▶ [SET TASKS]:
1. From the text on Elastic data tiers, list the storage options that users can pick and choose from.
2. In the text on Elastic data tiers, substitute "disruptions" for "outages" and write out the passage starting with "Portability across clouds" and going on through "only on AWS.".

▶ [SELECTED EXCERPT]:
Only two data tiers means higher costs and less control
Two sizes at opposite ends of the spectrum don’t end up fitting many Elasticsearch user needs. Where should data be stored, for example, when it’s just a few weeks or few months old, and still needs fast, frequent access? What about data that no longer needs to be hot but still needs to be regularly updated? Unfortunately, UltraWarm can’t solve either of these very common use cases. A better solution is to offer a gradient of storage options that users can pick and choose from to most effectively balance storage costs and search performance for their own needs: hot, warm, cold, and frozen. That’s exactly what we’ve done.
Portability across clouds and on-premises ensures flexibility for the future
Elastic: On-premises, with cloud orchestration tools, and across all major cloud providers
It’s important to have options. If a user is tied to a specific cloud vendor or cloud service, and there are price increases, service outages, or support issues, then the options to react and ensure continuous access can be limited. Searchable snapshots can be deployed wherever our users run Elasticsearch, on-premises or on any major cloud provider. UltraWarm, on the other hand, is available only on AWS.
Searchable snapshots and Elastic data tiers are available anywhere you need it:
- On-premises
- Elastic Cloud Enterprise (ECE)
- Elastic Cloud on Kubernetes (ECK)

▶ [Word and item position data]:
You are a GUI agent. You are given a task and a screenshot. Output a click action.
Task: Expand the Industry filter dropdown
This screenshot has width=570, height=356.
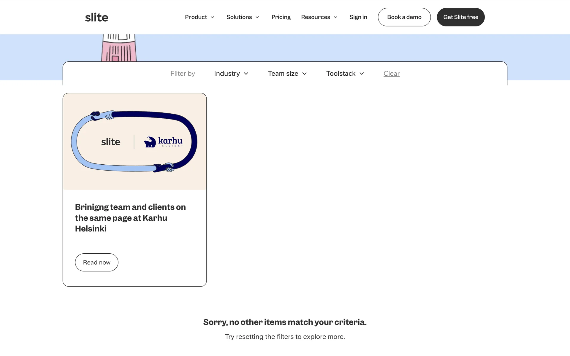[227, 74]
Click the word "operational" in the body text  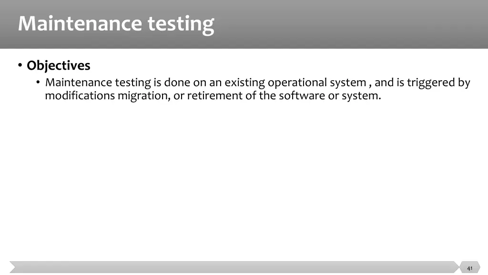[297, 83]
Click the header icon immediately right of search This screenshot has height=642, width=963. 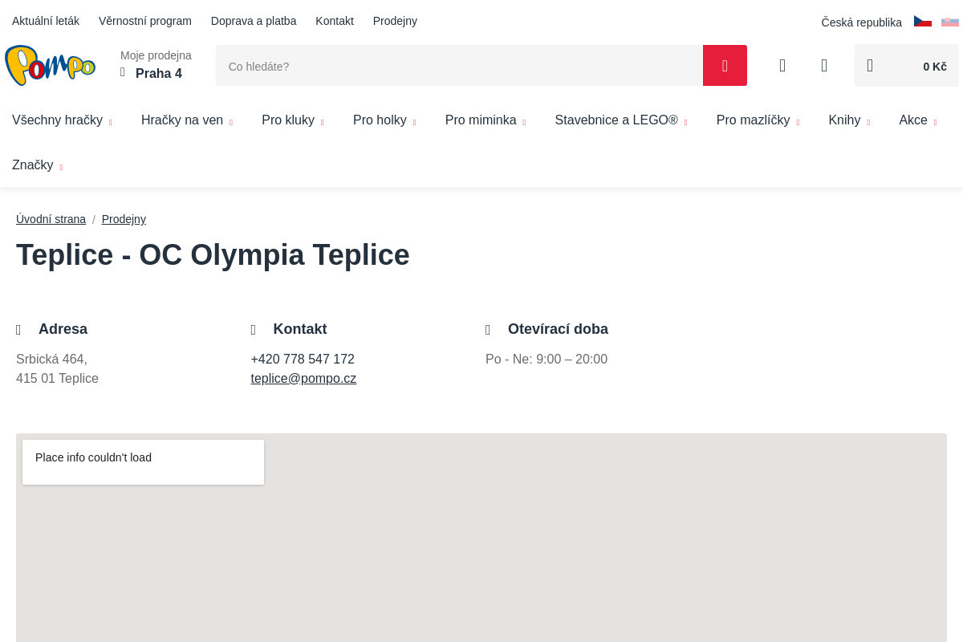[782, 66]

▶ [TASK-BY-TASK ANSWERS]:
1. hot, warm, cold, and frozen

2.
Portability across clouds and on-premises ensures flexibility for the future
Elastic: On-premises, with cloud orchestration tools, and across all major cloud providers
It’s important to have options. If a user is tied to a specific cloud vendor or cloud service, and there are price increases, service disruptions, or support issues, then the options to react and ensure continuous access can be limited. Searchable snapshots can be deployed wherever our users run Elasticsearch, on-premises or on any major cloud provider. UltraWarm, on the other hand, is available only on AWS.